This excerpt taken from the MPG 8-K filed May 19, 2008.
Section 1. Number, Tenure and Qualifications. The Board of Directors shall appoint from among its members a Nominating and Corporate Governance Committee, an Audit Committee and a Compensation Committee and may appoint such other committees as it deems appropriate to serve at the pleasure of the Board of Directors. All committees shall be composed of two or more directors; provided, however, that the exact composition of each committee, including the total number of directors and the number of Independent Directors on each such committee, shall at all times comply with the listing requirements and rules and regulations of the New York Stock Exchange, as modified or amended from time to time and the rules and regulations of the Securities and Exchange Commission, as modified or amended from time to time. For purposes of this section, Independent Director shall have the definition set forth in Section 303.01 of the New York Stock Exchange Listed Company Manual, as amended from time to time, or such superseding definition as is hereafter promulgated by the New York Stock Exchange.

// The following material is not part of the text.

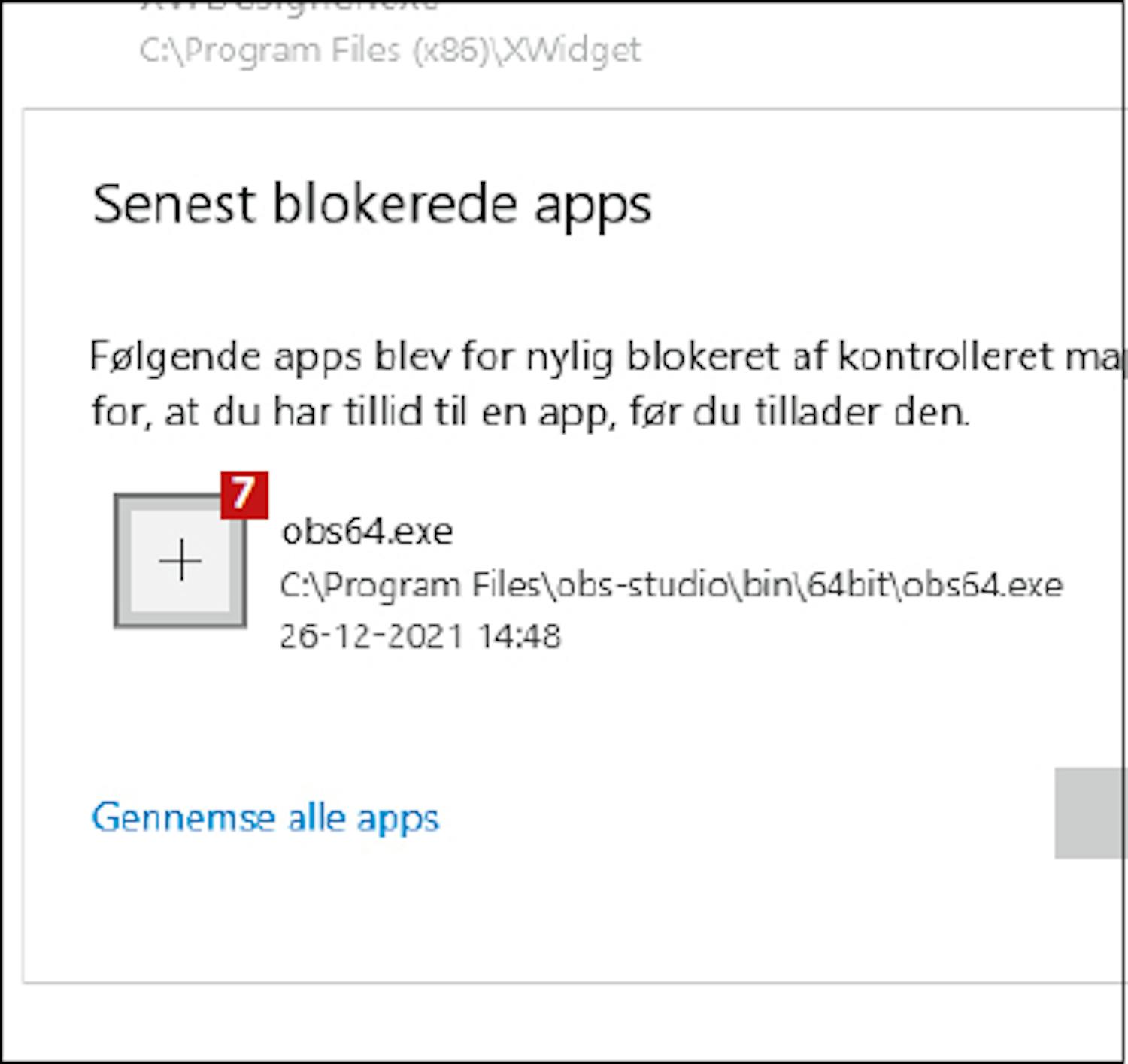Click the gray button at right edge
This screenshot has width=1128, height=1064.
(x=1090, y=813)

Section 2. Powers. The Board of Directors may delegate to committees appointed under Article IV, Section 1 of these Bylaws any of the powers of the Board of Directors, except as prohibited by law.

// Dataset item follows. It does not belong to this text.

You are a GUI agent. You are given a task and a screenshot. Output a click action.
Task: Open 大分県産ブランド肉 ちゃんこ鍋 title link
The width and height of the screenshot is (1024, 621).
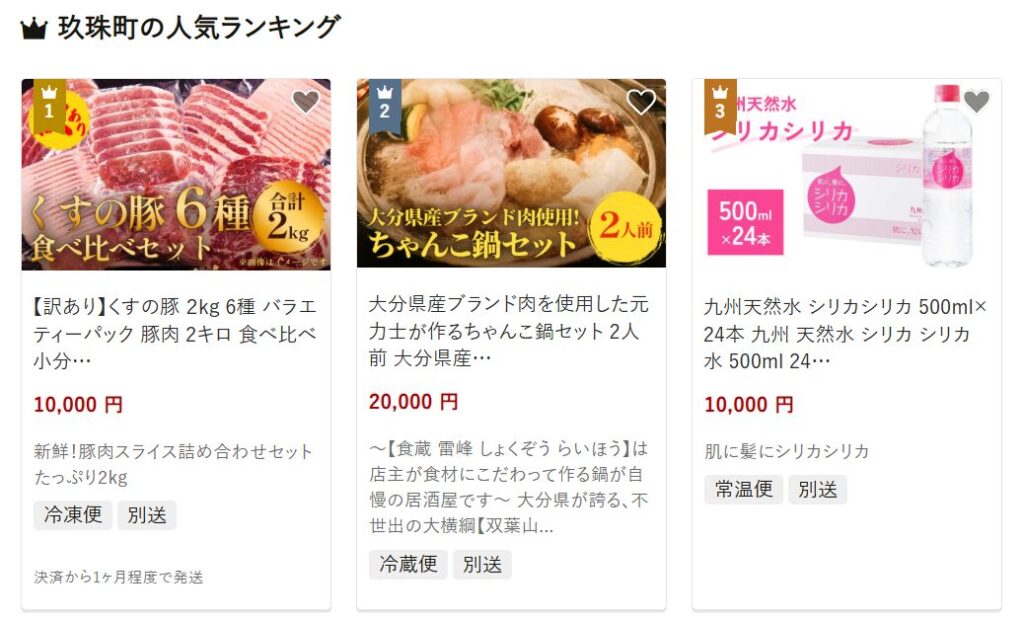[x=509, y=331]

Section 3. Meetings. Notice of committee meetings shall be given in the same manner as notice for special meetings of the Board of Directors. Fifty percent (50%) of the members of the committee shall constitute a quorum for the transaction of business at any meeting of the committee. The act of a majority of the committee members present at a meeting shall be the act of such committee. The Board of Directors may designate a chairman of any committee, and such chairman or, in the absence of a chairman, any two members of any committee (if there are at least two members of the Committee) may fix the time and place of its meeting unless the Board shall otherwise provide. In the absence of any member of any such committee, the members thereof present at any meeting, whether or not they constitute a quorum,
may appoint another director to act in the place of such absent member. Each committee shall keep minutes of its proceedings.
Section 4. Telephone and Internet Meetings. Members of a committee of the Board of Directors may participate in a meeting by means of a conference telephone or other communications equipment if all persons participating in the meeting can hear each other at the same time. Participation in a meeting by these means shall constitute presence in person at the meeting.
Section 5. Consent by Committees Without a Meeting. Any action required or permitted to be taken at any meeting of a committee of the Board of Directors may be taken without a meeting, if a consent in writing or by electronic transmission to such action is given by each member of the committee and is filed with the minutes of proceedings of such committee.
Section 6. Vacancies. Subject to the provisions hereof, the Board of Directors shall have the power at any time to change the membership of any committee, to fill any vacancy, to designate an alternate member to replace any absent or disqualified member or to dissolve any such committee.